In summary, the present invention discloses a content hotness label generation method, an intelligent terminal and a storage medium, including: obtaining user comment data, and extracting a plurality of content entity tags corresponding to the user comment data from the user comment data; clustering the content entity labels, and determining a plurality of clustering clusters corresponding to the user comment data; and generating a content heat label corresponding to the user comment data according to the clustering clusters. According to the method and the device, the content entity labels are extracted from the user comment data, and the content popularity label is generated according to the clustered content entity labels, so that the content popularity label in the user comment data can be accurately acquired.

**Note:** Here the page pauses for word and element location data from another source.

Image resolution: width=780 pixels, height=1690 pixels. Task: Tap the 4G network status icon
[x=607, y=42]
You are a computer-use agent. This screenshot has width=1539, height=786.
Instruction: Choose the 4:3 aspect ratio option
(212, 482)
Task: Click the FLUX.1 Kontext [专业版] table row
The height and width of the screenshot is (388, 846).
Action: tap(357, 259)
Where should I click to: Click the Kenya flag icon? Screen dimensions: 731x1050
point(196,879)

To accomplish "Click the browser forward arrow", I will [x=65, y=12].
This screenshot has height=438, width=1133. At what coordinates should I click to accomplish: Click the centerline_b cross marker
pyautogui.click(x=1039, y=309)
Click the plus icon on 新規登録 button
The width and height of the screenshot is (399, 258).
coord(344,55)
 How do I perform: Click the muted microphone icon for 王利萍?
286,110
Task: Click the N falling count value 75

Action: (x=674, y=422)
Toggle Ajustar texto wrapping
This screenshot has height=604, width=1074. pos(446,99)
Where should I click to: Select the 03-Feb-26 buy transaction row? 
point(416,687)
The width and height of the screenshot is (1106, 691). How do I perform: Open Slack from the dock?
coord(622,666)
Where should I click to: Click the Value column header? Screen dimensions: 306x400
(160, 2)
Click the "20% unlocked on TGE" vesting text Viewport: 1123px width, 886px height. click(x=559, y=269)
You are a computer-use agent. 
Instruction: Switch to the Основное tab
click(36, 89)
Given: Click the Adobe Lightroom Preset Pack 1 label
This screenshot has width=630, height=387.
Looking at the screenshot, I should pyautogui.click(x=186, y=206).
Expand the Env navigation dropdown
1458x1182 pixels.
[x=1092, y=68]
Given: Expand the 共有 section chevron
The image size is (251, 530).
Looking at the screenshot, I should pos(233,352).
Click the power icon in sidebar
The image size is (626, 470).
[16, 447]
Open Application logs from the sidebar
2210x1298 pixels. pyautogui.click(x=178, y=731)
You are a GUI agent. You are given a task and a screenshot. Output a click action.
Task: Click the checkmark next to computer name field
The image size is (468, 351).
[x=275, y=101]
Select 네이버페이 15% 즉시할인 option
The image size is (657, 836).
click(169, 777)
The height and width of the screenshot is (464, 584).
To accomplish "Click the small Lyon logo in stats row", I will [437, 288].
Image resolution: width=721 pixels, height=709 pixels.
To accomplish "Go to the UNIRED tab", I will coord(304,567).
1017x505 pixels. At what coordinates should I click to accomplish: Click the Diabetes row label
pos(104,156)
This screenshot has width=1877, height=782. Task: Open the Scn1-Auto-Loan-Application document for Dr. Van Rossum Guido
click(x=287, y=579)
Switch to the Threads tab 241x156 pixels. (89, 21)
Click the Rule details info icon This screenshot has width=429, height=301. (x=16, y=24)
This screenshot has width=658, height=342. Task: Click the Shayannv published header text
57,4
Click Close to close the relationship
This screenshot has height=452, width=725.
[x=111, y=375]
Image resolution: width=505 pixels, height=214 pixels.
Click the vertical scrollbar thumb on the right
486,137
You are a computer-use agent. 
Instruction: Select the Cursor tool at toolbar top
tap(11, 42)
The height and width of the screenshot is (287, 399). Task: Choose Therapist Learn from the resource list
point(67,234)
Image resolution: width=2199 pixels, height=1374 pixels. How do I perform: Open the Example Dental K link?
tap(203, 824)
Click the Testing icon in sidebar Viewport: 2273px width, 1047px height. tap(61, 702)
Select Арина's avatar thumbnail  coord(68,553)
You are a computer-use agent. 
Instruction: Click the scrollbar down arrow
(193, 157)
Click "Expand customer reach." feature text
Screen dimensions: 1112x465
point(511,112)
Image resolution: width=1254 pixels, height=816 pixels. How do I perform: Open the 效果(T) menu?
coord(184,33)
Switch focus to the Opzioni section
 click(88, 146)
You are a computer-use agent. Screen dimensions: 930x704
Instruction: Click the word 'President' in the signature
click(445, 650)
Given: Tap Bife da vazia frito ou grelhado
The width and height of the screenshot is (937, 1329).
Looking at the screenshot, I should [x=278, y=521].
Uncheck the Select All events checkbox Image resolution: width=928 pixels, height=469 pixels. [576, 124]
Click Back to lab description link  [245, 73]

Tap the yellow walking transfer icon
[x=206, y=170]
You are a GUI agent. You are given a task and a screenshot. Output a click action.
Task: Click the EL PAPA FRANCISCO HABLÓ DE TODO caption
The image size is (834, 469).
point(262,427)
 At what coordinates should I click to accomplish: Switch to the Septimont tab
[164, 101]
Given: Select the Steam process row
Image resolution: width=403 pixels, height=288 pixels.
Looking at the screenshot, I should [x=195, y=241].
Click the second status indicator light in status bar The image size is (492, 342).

It is to be understood that the invention is not limited to the examples described above, but that modifications and variations may be effected thereto by those of ordinary skill in the art in light of the foregoing description, and that all such modifications and variations are intended to be within the scope of the invention as defined by the appended claims.

Claims

1. A method for generating content hotness labels, the method comprising:

2. The method according to claim 1, wherein the step of extracting a plurality of content entity tags corresponding to the user comment data from the user comment data includes:

preprocessing the user comment data to obtain preprocessed user comment data;

3. The method according to claim 1, wherein the clustering the content entity tags and the determining the cluster clusters corresponding to the user comment data comprises:

vectorizing the content entity tags to obtain a plurality of vectorized tags;

4. The method according to claim 3, wherein the clustering the vectorized tags and the determining the clusters corresponding to the user comment data comprises:

5. The method of claim 4, wherein the neighborhood parameters comprise a neighborhood distance threshold and a neighborhood number threshold, and wherein determining the set of core object samples from the vectorized labels and the neighborhood parameters comprises:

6. The method according to claim 4, wherein the step of determining a plurality of cluster clusters corresponding to the user comment data according to the core object sample set and the neighborhood parameters comprises:

7. The method according to claim 6, wherein the step of determining the cluster corresponding to the target core object according to the target core object and the neighborhood parameters comprises:

8. The method according to claim 1, wherein the step of generating the content popularity tag corresponding to the user comment data according to the plurality of clusters comprises:

9. An intelligent terminal comprising a memory, and one or more programs, wherein the one or more programs are stored in the memory, and wherein the one or more programs configured to be executed by the one or more processors comprise steps for performing the content hottag generation method of any one of claims 1-8.

10. A computer readable storage medium, wherein instructions, when executed by a processor of an electronic device, enable the electronic device to perform the steps of the content hottag generation method according to any one of claims 1 to 8.